You should keep a few things in mind though:
Amazon does not only charge the usage-time, but also the transfer-volume…allthough this is almost a neglectable amount of money. Just to give you an idea of the price-range: For our last project, we had around 70 Nodes up for around 2-3 days of renderwork. The project itself was around 4-5 GB with all the XRefs and stuff…the renderoutput was much more, as we rendered Floating-Point RPFs and several passes per scene. With all that in mind, we paid only around 10$ for the I/O-Transfers in and out of the cloud. That compared to the full renderprice of the project wasn´t even noticable
Stick with EBS-Backed instances. You have the choice to not do so, but i would definitely recommend you to take the EBS ones.
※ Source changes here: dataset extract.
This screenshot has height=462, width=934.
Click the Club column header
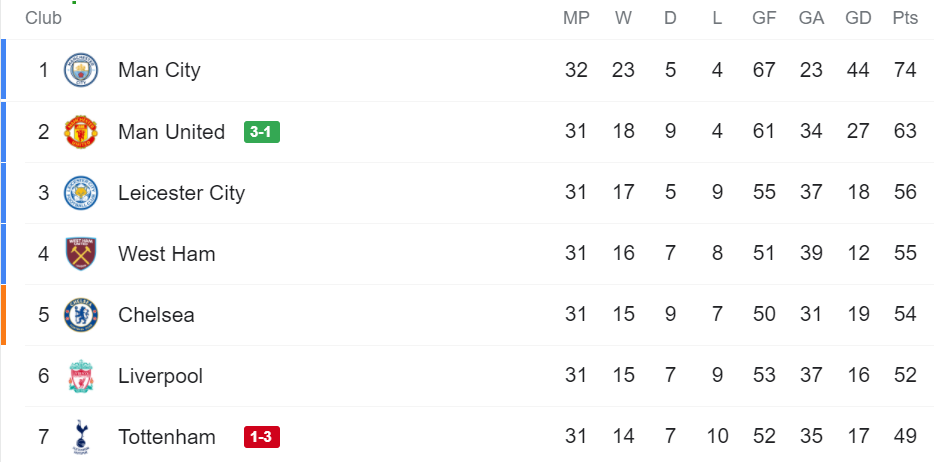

The first advantage is, that you can run the windows server 2008 version only with EBS-Backed instances and i found win server 2k8 much easier to manage. The second…and way more important advantage is, that you can handle the creation and maintenance of the AMIs (amazon machine images) much easier when on EBS. You have to do some tricks though to get an EBS-booted machine to also be able to access all of its volatile, non-persistent storage. I can´t tell you why, but that is only possible, if you boot the image up by API-calls rather then the web-interface.
Try to stay in one availability-zone! You have to pay for internodal transfers from one zone to another. You dont have to pay much, but it isn´t necessary to pay at all, if you organize what you do before you do it. Amazon considers EU-West1a and EU-West1b also as different availability zones.
I found it easier - especially in the beginning - to create one AMI for the backburner manager-node, that is located in the cloud and an AMI for the render-nodes. The advantage of the manager in the cloud is, that it has a much better bandwidth. When rendering with backburner, all the rendernodes get their jobs from the manager and keep those as a local copy. That can sum up to quite a few hundred MB per Job, that have to be transfered from manager to rendernode. Doing that from home via VPN is almost ridiculous, because the usual uploadbandwidth for consumer-class-connections is around 1-7 MBit/s.
When you start to get bigger projects with the need for more rendernodes, this comes into account even more, as there might be times, when a couple of nodes want their job data simultaneously. You can´t handle that from home, but a manager-node inside the cloud can easily do that.
In our last project, we had to use a 4core, 7Gig Node as manager, because the network-traffic was really punishing that little thing. When there are around 20 nodes, that want to access data simultaneously and that data is around 800MB for each node, the gigabit-interface on the manager-node is really starting to hurt
It´s better to let the amazon-infrastructure handle this kind of stuff…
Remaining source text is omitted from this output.